Development and characterization of rodent cardiac phantoms: Comparison with in vivo cardiac imaging
Fortune S., Jansen MA., Anderson T., Gray GA., Schneider JE., Hoskins PR., Marshall I.
The increasing availability of rodent models of human cardiovascular disease has led to a need to translate noninvasive imaging techniques such as magnetic resonance imaging (MRI) from the clinic to the animal laboratory. The aim of this study was to develop phantoms simulating the short-axis view of left ventricular motion of rats and mice, thus reducing the need for live animals in the development of MRI. Cylindrical phantoms were moulded from polyvinyl alcohol (PVA) Cryogel and attached via stiff water-filled tubing to a gear pump.
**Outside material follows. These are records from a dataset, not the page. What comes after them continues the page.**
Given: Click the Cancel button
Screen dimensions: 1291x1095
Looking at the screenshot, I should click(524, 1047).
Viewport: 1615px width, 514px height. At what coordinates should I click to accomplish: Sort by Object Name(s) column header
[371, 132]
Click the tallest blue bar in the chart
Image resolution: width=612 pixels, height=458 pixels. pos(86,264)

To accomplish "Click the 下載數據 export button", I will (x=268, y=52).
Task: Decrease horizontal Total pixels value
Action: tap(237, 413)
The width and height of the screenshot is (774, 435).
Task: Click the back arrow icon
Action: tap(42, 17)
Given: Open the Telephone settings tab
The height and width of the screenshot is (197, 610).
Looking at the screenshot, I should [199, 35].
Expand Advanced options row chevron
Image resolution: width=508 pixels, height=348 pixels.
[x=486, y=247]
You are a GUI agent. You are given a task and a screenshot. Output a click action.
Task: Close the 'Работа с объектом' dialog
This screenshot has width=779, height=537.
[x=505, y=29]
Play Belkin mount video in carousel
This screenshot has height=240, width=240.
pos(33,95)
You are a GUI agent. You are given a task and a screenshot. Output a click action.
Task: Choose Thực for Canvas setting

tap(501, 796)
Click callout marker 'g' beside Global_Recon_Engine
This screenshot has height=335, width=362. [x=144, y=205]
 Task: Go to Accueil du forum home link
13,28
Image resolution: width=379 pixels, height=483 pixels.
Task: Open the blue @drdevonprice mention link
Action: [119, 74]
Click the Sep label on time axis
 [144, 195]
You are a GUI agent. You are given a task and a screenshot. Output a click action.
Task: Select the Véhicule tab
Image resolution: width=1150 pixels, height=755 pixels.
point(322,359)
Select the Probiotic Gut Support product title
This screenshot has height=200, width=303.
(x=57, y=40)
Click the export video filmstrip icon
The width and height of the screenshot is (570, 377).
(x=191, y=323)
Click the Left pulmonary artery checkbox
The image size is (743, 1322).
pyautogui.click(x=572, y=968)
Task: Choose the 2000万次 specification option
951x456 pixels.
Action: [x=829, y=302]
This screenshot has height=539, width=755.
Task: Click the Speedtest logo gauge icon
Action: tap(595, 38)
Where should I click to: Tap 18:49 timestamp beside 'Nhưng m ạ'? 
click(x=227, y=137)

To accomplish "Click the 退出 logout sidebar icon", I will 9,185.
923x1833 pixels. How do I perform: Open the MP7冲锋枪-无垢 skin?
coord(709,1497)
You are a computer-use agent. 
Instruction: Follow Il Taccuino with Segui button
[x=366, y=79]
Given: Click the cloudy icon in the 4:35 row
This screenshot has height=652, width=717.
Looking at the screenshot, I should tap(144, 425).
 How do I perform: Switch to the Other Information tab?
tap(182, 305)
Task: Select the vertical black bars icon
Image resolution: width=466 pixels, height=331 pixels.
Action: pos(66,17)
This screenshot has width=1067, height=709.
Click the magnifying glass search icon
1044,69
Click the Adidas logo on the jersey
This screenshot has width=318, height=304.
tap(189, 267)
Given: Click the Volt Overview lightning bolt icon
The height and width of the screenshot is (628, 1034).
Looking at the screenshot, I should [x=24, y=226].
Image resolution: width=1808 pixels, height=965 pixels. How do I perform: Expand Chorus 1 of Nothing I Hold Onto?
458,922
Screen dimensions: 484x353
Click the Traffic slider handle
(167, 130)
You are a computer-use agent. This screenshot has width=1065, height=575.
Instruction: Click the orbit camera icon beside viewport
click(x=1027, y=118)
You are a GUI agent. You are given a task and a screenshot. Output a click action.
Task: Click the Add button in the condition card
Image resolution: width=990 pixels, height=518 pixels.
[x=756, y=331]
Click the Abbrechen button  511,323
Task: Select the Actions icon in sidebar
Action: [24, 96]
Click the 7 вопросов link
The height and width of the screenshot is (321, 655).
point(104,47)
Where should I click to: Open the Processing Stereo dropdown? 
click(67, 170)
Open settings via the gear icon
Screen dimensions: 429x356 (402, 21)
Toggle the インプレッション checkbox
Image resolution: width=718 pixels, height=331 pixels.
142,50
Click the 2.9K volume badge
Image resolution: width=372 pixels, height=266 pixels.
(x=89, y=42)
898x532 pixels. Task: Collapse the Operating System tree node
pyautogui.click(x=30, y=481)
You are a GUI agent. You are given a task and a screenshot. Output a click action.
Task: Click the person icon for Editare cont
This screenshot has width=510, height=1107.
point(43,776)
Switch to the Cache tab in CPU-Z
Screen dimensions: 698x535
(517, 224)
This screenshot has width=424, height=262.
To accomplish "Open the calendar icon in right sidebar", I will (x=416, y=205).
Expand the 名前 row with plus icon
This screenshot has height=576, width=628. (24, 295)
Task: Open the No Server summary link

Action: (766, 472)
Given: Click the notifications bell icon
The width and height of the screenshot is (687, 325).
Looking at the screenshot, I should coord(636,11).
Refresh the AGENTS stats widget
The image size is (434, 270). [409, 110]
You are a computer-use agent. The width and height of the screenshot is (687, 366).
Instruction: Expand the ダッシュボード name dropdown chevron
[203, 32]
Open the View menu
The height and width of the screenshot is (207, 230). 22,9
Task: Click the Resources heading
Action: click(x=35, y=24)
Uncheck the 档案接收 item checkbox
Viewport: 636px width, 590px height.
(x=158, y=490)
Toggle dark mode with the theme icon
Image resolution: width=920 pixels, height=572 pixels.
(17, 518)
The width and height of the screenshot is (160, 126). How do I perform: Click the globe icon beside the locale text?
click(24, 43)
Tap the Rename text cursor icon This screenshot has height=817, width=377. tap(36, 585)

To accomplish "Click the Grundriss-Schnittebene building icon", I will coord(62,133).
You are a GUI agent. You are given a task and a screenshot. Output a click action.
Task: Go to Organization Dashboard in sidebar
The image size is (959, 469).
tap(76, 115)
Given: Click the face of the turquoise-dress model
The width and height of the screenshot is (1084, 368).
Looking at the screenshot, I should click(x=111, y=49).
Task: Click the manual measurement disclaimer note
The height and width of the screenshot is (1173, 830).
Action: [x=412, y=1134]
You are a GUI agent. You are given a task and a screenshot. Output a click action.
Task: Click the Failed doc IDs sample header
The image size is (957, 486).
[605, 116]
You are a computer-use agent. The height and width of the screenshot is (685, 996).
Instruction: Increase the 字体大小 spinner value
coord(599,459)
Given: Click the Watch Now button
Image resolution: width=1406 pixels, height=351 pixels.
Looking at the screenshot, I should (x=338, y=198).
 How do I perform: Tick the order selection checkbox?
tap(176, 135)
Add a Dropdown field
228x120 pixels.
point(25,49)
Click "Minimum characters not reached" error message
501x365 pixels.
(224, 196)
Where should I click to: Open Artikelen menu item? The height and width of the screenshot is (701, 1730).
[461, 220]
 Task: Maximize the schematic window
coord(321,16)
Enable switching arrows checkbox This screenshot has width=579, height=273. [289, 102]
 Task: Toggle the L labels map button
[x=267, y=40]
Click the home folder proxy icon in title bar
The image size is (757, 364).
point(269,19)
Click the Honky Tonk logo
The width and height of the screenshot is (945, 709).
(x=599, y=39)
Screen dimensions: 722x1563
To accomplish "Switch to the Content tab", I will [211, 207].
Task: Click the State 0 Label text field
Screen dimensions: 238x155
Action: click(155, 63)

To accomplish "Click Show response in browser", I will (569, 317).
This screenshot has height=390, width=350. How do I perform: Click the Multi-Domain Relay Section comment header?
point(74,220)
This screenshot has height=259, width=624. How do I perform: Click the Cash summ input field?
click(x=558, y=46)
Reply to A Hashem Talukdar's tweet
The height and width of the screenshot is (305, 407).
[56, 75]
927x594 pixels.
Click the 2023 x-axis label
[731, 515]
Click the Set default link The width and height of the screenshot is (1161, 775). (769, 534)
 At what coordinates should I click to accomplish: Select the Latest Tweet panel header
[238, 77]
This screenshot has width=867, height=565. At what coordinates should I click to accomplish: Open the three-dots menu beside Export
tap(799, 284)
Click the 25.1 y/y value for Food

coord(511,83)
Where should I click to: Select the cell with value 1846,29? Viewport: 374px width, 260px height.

Pulsatile distension of the phantoms was effected by suitable programming of the pump. Cine MRI scanning was carried out at 7 T and compared with in vivo rodent cardiac imaging. Suitable pulsatile performance was achieved with phantoms for which the PVA material had been subjected to two freeze-thaw cycles, resulting in T1 and T2 relaxation time constants of 1656±124 ms and 55±10 ms, respectively. For the rat phantom operating at 240 beats per min (bpm), the dynamic range of the outer diameter was from 10.3 to 12.4 mm with the wall thickness varying between 1.9 and 1.2 mm. Corresponding figures for the mouse phantom at 480 bpm were outer diameter range from 5.4 to 6.4 mm and wall thickness from 1.5 to 1.2 mm. Dynamic cardiac phantoms simulating rodent left ventricular motion in the short-axis view were successfully developed and compared with in vivo imaging. The phantoms can be used for future development work with reduced need of live animals. © 2012 Elsevier Inc.